→ About this exercise
Only the lines containing "computer" belong in the answer; find them in the material below.

Segment Start: Data

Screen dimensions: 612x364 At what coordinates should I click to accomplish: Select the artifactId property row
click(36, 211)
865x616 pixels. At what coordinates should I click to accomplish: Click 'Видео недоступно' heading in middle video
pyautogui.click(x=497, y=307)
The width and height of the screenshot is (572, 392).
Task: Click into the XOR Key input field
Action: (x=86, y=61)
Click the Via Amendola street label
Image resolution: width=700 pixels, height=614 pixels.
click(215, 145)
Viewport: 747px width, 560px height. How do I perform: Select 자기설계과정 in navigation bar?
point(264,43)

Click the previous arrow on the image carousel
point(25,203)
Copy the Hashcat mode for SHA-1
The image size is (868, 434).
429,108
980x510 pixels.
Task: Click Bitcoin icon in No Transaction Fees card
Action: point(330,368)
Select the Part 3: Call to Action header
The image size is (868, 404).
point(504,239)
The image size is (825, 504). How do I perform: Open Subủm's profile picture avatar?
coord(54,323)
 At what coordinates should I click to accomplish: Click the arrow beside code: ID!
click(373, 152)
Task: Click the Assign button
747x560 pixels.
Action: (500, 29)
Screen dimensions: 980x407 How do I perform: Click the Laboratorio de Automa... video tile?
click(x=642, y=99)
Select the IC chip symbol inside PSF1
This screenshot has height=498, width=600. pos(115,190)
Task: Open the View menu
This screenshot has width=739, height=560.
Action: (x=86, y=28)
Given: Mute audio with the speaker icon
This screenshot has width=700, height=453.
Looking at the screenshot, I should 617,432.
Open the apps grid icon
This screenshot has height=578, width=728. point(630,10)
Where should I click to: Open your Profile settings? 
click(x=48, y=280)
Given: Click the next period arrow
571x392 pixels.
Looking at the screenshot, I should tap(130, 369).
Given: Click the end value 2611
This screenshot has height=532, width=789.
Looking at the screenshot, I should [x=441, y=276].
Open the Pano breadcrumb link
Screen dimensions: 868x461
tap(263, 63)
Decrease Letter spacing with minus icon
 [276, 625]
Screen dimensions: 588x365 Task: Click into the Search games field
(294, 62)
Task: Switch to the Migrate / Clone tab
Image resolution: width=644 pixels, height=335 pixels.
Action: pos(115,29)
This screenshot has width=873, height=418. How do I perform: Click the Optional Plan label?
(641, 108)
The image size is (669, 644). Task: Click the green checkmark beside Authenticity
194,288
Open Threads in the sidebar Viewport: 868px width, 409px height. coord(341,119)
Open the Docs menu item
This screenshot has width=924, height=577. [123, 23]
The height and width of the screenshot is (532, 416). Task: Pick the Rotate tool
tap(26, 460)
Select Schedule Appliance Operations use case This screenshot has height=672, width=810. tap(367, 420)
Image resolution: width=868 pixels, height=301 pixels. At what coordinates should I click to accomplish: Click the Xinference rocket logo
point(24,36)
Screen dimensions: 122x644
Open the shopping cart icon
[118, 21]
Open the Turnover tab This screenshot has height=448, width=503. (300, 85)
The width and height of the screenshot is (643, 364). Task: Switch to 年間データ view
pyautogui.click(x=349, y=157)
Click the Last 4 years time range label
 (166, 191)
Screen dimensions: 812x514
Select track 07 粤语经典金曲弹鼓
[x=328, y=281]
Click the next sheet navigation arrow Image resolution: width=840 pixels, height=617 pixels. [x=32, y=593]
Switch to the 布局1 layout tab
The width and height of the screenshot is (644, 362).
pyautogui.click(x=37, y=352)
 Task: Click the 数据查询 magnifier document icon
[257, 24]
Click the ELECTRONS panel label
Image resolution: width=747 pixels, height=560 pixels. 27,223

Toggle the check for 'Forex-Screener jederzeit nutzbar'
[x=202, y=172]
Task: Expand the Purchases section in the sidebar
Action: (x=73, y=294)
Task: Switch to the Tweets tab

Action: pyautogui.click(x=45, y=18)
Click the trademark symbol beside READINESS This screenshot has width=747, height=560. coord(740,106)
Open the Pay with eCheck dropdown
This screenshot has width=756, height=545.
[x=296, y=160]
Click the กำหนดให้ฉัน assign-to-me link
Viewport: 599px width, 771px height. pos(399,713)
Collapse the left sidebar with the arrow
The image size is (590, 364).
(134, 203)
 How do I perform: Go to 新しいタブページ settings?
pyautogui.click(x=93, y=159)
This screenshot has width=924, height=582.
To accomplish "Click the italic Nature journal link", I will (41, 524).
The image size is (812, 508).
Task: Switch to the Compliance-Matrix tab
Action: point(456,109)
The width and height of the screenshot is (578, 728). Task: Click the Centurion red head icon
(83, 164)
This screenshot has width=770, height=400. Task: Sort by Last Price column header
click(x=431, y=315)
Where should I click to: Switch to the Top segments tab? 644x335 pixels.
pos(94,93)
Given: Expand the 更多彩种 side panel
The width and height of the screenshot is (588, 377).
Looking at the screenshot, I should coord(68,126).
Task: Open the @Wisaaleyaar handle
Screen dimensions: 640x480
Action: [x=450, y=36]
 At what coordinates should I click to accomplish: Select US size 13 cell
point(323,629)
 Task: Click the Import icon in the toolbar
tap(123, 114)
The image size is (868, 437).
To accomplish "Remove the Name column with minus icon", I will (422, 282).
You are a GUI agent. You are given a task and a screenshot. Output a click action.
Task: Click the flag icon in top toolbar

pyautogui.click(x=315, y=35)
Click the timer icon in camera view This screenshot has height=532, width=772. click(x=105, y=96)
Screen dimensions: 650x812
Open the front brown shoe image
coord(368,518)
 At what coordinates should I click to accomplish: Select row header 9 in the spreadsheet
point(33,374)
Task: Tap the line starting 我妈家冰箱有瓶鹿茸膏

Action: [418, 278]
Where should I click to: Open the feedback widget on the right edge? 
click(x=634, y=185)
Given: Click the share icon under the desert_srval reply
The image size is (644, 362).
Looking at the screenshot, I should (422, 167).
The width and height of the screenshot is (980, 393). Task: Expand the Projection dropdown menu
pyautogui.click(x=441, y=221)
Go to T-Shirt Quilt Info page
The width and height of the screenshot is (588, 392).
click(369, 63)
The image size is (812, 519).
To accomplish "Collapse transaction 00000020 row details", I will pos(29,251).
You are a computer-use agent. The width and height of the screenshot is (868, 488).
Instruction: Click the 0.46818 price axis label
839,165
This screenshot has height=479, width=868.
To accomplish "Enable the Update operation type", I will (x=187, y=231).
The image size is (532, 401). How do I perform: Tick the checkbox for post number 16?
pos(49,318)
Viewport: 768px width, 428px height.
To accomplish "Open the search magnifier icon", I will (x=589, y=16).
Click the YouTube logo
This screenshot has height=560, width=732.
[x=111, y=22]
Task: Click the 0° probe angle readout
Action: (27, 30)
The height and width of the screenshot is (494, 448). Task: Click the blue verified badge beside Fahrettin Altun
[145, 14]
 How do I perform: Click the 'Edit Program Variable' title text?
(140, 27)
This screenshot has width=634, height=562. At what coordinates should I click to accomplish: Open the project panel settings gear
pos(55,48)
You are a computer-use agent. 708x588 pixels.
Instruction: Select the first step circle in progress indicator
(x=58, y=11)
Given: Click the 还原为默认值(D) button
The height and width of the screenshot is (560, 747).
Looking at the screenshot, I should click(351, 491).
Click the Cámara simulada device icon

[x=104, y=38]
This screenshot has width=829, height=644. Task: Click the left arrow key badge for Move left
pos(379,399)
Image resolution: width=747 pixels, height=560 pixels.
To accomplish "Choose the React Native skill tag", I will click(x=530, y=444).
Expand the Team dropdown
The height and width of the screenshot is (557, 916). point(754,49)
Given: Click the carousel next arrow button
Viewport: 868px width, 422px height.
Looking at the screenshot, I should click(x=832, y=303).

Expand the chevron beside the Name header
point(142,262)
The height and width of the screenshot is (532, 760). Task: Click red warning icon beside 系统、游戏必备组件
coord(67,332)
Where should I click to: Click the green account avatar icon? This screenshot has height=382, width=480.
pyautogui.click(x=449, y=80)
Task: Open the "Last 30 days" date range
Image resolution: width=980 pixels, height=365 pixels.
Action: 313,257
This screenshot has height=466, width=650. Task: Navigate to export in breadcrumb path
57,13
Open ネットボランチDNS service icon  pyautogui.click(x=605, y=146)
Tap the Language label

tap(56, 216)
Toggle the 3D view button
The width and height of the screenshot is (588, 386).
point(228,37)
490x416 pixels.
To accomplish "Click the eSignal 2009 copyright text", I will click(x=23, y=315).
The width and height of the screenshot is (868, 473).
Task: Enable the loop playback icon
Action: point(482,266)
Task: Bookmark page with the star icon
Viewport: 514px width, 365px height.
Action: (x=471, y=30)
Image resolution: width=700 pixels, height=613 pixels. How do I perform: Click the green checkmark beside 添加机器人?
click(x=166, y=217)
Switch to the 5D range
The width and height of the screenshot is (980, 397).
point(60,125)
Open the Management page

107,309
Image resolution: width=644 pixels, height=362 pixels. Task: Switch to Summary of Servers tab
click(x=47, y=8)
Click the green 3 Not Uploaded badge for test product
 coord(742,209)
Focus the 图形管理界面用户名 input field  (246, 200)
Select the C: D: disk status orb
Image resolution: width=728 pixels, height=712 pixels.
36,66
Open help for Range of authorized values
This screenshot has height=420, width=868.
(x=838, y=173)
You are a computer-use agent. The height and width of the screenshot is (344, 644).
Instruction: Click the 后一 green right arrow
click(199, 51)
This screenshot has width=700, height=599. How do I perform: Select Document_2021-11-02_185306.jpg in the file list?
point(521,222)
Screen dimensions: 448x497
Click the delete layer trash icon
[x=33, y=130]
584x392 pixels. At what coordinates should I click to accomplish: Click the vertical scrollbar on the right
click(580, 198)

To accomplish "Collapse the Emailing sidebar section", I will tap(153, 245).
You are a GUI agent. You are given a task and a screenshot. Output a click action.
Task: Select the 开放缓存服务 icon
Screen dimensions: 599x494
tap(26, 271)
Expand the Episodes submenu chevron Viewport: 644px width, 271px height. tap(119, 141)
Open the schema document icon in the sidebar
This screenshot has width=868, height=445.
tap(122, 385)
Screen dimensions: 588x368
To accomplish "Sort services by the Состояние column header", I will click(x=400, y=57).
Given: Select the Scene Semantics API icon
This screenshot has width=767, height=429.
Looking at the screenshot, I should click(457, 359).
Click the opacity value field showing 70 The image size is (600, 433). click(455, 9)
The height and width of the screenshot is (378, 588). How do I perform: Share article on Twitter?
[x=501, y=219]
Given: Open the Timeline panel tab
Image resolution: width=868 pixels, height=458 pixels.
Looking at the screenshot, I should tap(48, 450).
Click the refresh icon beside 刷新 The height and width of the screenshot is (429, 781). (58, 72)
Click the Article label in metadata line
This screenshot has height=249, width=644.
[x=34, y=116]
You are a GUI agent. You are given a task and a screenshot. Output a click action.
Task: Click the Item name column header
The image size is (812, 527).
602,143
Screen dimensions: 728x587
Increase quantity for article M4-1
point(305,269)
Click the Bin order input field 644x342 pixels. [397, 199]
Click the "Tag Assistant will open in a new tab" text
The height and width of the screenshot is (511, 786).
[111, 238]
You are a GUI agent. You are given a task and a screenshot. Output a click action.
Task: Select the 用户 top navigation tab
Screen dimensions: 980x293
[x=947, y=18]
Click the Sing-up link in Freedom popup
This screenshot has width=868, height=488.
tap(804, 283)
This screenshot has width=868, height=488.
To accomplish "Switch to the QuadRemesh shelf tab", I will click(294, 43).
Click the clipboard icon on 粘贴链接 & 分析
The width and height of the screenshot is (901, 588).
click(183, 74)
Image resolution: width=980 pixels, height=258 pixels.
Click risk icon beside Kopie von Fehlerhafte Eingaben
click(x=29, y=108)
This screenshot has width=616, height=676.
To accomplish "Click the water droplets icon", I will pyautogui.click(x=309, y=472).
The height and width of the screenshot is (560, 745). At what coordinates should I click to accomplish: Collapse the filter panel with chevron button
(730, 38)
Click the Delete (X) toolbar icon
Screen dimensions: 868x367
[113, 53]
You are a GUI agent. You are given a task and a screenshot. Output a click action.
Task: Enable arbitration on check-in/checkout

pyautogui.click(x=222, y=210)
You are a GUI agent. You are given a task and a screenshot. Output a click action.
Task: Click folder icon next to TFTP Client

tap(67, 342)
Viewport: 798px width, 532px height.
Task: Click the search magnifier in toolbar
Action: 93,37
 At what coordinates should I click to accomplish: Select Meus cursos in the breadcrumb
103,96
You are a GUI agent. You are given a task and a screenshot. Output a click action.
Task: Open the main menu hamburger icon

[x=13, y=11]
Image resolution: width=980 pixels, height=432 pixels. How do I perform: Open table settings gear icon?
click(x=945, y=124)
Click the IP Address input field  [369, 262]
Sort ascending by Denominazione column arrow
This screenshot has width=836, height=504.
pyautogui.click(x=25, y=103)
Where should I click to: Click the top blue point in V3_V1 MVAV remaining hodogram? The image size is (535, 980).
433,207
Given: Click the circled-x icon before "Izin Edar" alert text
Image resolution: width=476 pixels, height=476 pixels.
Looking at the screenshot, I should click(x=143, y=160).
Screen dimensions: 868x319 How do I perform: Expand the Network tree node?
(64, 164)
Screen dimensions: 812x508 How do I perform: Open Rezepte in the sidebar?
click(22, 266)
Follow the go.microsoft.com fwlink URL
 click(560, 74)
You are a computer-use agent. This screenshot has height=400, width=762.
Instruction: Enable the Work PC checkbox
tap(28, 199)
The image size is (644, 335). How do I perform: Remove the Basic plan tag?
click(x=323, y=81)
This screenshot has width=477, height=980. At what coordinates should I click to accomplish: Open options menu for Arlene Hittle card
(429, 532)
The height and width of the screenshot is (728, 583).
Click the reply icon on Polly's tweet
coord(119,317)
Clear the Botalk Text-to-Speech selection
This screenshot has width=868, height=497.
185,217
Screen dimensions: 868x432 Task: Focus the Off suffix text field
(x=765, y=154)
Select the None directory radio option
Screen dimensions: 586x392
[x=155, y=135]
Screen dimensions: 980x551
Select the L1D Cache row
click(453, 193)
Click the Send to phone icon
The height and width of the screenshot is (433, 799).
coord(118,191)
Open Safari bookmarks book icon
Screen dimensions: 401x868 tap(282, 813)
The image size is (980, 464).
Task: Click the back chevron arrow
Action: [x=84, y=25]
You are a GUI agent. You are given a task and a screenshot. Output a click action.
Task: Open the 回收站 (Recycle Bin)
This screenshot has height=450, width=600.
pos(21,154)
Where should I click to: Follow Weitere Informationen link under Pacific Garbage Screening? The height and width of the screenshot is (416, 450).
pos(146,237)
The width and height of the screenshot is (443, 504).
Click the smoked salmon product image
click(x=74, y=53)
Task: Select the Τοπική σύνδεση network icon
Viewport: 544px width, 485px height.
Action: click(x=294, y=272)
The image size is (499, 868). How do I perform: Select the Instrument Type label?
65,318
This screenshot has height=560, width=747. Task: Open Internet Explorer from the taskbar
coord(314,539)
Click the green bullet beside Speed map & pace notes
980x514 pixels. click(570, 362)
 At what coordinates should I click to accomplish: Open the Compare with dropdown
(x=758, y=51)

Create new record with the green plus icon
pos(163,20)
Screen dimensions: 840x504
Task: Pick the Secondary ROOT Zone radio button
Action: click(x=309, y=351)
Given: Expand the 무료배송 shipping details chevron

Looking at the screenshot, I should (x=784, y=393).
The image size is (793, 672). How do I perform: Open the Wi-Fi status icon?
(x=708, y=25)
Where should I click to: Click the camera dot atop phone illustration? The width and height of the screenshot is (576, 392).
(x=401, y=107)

Segment End: Data

→ Written response
You are a computer-use agent. The width and height of the screenshot is (868, 488).
You are a computer-use agent. 708x588 pixels.
You are a computer-use agent. The height and width of the screenshot is (344, 644).
You are a computer-use agent. This screenshot has height=400, width=762.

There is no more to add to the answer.